Yapay zeka şirketi OpenAI, üçüncü taraf geliştirici aracı Axios’ta bir güvenlik ihlali tespit ettiğini bildirdi. Şirket, macOS uygulamalarının resmi yazılımlarını korumak için gerekli önlemleri aldığını açıkladı.
KUZEY KORE BAĞLANTILI SALDIRI
Reuters’a göre, 31 Mart’ta Kuzey Kore ile bağlantılı olduğu düşünülen aktörler tarafından Axios üzerinden gerçekleştirilen saldırıyla kütüphanenin güvenliği ihlal edildi. Bu olay, OpenAI’ın kullandığı GitHub Actions iş akışının Axios’un ‘kötü amaçlı’ sürümünü indirmesine ve çalıştırmasına yol açtı. Açıklamalara göre, söz konusu iş akışı; ChatGPT Desktop, Codex, Codex-cli ve Atlas gibi macOS uygulamalarını imzalamada kullanılan sertifikalara ve noterleştirme belgelerine erişim yetkisine sahipti.
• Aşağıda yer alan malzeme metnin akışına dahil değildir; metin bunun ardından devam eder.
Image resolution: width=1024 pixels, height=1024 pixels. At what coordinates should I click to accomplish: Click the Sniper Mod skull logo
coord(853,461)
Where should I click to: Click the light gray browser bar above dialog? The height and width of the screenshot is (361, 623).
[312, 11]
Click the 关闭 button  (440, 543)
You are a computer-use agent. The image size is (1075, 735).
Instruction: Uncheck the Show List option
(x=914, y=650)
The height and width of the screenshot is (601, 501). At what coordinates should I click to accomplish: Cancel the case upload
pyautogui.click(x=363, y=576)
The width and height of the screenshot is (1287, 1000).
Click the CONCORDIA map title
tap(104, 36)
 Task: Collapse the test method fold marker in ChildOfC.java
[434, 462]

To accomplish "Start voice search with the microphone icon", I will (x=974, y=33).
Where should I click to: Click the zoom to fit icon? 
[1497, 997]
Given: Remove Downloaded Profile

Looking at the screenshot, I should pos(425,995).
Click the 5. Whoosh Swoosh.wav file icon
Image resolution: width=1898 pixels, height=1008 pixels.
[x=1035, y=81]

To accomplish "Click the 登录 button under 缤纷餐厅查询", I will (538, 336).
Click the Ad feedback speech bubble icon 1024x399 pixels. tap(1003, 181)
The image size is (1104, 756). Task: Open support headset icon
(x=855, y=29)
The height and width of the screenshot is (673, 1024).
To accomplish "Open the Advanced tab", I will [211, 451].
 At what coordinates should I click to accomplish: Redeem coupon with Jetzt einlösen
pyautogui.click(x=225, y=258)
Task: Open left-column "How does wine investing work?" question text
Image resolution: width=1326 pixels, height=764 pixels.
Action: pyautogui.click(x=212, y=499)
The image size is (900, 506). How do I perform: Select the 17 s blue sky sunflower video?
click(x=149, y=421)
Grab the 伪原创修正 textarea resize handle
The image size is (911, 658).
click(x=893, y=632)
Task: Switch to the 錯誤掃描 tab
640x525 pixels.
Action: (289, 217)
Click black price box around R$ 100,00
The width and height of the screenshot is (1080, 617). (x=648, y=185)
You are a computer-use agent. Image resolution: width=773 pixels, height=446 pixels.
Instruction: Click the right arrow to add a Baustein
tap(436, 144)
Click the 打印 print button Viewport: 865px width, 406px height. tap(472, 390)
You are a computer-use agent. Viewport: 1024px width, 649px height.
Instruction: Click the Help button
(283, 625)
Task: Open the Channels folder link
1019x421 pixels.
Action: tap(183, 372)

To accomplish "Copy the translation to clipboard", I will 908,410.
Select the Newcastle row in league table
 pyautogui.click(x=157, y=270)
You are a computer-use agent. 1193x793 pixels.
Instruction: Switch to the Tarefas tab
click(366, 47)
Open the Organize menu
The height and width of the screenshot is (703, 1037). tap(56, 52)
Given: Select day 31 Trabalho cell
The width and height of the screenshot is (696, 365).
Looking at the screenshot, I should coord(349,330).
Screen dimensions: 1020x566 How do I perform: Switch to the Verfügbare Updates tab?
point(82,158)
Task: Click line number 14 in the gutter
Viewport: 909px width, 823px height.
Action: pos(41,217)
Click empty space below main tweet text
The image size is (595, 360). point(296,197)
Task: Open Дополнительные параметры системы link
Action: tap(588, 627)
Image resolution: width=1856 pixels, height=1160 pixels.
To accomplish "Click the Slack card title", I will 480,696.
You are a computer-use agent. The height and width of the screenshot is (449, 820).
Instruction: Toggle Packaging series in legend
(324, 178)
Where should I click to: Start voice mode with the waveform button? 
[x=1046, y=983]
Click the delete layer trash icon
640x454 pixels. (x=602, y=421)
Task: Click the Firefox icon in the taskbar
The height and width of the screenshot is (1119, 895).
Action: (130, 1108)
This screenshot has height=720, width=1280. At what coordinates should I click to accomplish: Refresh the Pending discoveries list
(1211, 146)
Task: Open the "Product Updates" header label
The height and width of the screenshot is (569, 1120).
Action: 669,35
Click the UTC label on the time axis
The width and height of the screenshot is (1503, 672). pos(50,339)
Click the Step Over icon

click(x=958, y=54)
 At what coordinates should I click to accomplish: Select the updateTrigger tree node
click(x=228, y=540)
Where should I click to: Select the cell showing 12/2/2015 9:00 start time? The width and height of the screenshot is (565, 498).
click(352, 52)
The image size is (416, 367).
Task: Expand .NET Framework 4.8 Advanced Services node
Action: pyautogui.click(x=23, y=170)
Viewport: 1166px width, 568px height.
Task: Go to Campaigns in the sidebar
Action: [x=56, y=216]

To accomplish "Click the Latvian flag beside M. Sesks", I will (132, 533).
ŞİFRELER VE VERİLER GÜVENDE Mİ?
OpenAI, kullanıcı verilerine erişimin söz konusu olmadığını, sistemlerin veya fikri mülkiyetin tehlikeye girmediğini ve yazılım değişikliğine dair herhangi bir kanıt bulunmadığını belirtti. Ayrıca, güvenlik açığından şifrelerin ve OpenAI API anahtarlarının etkilenmediği vurgulandı.
Güvenlik sorununun kaynağının GitHub Actions iş akışındaki bir yapılandırma hatası olduğu ve bu hatanın düzeltildiği belirtildi. OpenAI incelemeleri, imzalama sertifikasının büyük olasılıkla sızdırılmadığını ortaya koydu.
UYGULAMALAR GÜNCELLENMELİ
OpenAI, potansiyel sahte uygulama dağıtımlarını önlemek amacıyla güvenlik sertifikalarını yenilediğini bildirdi. Bu çerçevede, tüm macOS kullanıcılarının OpenAI uygulamalarını 8 Mayıs’a kadar en güncel sürüme yükseltmeleri gerektiği ifade edildi.